The word "computer" marks the lines to keep; find each one in the data and copy it.

====== RECORDED DATA

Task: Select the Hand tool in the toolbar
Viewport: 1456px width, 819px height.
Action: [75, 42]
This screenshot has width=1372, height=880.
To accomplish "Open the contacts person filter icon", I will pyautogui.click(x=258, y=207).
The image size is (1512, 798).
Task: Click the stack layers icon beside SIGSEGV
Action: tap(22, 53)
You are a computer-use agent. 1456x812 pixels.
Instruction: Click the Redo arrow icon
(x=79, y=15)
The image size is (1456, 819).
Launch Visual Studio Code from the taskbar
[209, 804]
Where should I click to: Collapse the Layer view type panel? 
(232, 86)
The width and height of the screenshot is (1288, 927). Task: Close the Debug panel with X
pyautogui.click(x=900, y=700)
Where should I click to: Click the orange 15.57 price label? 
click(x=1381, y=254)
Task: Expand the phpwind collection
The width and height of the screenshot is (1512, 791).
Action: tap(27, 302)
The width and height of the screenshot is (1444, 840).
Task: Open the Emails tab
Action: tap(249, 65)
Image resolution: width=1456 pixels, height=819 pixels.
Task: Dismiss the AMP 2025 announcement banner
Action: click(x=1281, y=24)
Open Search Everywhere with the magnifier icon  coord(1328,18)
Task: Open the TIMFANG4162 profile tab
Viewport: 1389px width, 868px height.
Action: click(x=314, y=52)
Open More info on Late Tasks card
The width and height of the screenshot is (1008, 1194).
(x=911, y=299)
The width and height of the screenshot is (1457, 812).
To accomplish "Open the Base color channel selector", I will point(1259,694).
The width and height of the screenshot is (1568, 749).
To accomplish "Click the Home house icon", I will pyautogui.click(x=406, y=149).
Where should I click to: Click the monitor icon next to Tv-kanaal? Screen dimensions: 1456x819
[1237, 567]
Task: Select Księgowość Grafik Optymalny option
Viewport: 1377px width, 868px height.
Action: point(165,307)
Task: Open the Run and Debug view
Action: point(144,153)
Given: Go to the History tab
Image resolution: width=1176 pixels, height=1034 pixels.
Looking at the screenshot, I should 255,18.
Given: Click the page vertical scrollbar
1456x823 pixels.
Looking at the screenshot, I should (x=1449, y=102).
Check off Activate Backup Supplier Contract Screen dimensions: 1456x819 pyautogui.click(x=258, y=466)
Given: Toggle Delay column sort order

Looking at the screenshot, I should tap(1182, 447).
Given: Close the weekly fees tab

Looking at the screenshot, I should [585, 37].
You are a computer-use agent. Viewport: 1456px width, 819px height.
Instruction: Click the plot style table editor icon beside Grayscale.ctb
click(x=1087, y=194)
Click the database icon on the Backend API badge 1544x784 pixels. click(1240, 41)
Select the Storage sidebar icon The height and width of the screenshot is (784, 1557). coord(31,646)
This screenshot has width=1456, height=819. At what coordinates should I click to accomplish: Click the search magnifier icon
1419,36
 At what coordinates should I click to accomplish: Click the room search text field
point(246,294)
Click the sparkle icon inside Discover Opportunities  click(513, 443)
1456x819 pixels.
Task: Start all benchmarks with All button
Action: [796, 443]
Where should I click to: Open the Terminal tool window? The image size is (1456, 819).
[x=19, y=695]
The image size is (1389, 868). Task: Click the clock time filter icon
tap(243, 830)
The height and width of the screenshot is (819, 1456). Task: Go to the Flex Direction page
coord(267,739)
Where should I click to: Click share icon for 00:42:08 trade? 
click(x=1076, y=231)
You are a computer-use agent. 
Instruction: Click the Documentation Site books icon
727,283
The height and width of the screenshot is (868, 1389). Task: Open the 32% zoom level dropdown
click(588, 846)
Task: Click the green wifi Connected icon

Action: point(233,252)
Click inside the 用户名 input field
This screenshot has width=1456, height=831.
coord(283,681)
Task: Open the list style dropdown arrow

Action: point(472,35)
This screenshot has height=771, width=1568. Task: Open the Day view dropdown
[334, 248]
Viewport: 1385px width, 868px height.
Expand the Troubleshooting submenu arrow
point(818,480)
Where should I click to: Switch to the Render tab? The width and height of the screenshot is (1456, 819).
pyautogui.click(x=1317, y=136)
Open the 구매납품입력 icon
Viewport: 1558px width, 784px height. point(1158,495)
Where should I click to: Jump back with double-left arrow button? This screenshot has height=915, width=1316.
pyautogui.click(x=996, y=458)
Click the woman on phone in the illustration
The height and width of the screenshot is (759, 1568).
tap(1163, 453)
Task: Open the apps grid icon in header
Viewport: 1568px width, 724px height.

============

# REPLY TO THE EXERCISE:
You are a computer-use agent. 1456x812 pixels.
You are a computer-use agent. Viewport: 1456px width, 819px height.
You are a computer-use agent. 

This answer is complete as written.